Hi Jim
This
(https://public-inbox.org/git/CAPuR+ZhwnHCp8j76PscuBqG2rCLkgG0+6Y3WwLgNRhaoj4OR9A@xxxxxxxxxxxxxx/)
has been lying around for a long while..
On 11/11/2019 15:28, Jim Edwards wrote:
Hi,
I am a developer of scientific software, as science software we expect
and encourage users to modify source code in order to customize their
experiments.
Sounds an ideal usage for git - giving back control to the users so they
can easily maintain their versions.
The mechanism which has been developed to do this
predates having source code in git and we are trying to figure out a
way to minimize changes to the scientists workflow, while leveraging
the power of git to improve the process.
Good, though sounds like you will need some terminology mapping.. Is
there a public reference to the method?
In the workflow the
scientist creates a 'case' using script in the repository to create a
directory structure from which they will conduct their experiment.
In what sense do you use "case"?
e.g. a [single] suitcase that holds a choice of clothes to wear /
experimental methods;
Or, a long list of experimental setups, each with a name, selecting a
'case' statement (like a software 'case' statement);
Or, a use-case that gives a half complete suggestion about how it may
work, but with some details still to be filled in due to lack of space
on the post-it note..?
Given that the scientists create a 'directory structure' (containing
files?) for each experiment, this sounds very much like creating a
'branch' (line of development) from the initial template of that
structure, and as they develop their experiment's directory structure,
they record their development in 'commits' on that branch (and sub
branches if they are looking at alternatives). Finally, when they have a
good structure ready, they can 'tag' that commit so it's easy to find.
Part of that directory structure is a SourceMods directory where the
user can drop modified source files that will be compiled in place of
a file of the same name in the source tree.
This 'dropping' has a strong _conceptual_ similarity to the staging area
or 'index', where git users 'add' files that they feel are ready to an
area that is used (like an outbox awaiting collection) as a temporary
holding area waiting till all the bits are ready and waiting before they
commit the ensemble.
So this "SourceMods" is very similar to the staging area, except that in
your case it sounds like it is a specific place, while in git it is more
conceptual as the user will 'git add <file>', and that change is
registered in "the index" (a local file in a hidden .git directory),
ready for the big commit.
Behind the scenes, a copy of the file is saved (in the object store) and
hashed ready for inclusion in the commit hierarchy . Later the files
(objects) stored in the object store are 'packed' resulting in a very
compact storage, particularly for source files. The git repository can
be 'pushed' to other servers, and other repositories 'fetched' from
servers (and mixed together if they have common ancestry).
These files are sometimes
long lived and passed from case to case and even user to user and it
is not hard to have the files get out of sync with the source tree.

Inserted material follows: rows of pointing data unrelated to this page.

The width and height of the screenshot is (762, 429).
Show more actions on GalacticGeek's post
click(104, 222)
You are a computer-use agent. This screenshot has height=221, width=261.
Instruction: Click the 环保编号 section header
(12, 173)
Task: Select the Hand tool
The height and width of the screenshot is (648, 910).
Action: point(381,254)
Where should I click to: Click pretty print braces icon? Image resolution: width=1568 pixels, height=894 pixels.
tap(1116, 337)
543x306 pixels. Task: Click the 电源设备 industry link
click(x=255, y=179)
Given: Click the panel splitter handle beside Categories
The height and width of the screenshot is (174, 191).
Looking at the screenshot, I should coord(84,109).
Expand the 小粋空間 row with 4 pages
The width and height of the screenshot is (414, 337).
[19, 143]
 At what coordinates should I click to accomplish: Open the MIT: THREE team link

In Git, because the current files stay 'in place', you can start a
branch (new experiment definition) from anywhere in any line of
development. You/they simply checkout that particular commit and, voila,
all the files are back as they were exactly.
We have discussed at length removing the SourceMods capability and
requiring scientists to create branches in git, but there is a lot of
resistance to this in the community.
Most of that will be fear of the unknown and the unfamiliarity of the
git terminology. There can also be confusion about how Git has changed
the old ways of working. Because you get 100% verification and
validation you no longer need to worry about requiring a central golden
reference store (though usually the "organisation" will want to have a
_copy_ ;-)
What I would like to explore is
allowing scientists to keep the method that they are used to but at
the same time tying these modified files to their history in git.
The key part will be in how you map what they already do and know to the
git commands and structure, and how you show them that it will remove a
lot of the pain points and bottle necks.
Is
there a way to get the git metadata associated with an individual file
so that we can treat that file as if it were in the repo?
That [mental model view] way is a Sisyphean task, a never ending up-hill
struggle. With a few careful words (mapping out solutions to their pain
points) you should be able to get the scientists to pester you to
implement git sooner rather than later. Choose the lead experimenters of
git carefully.
--
Philip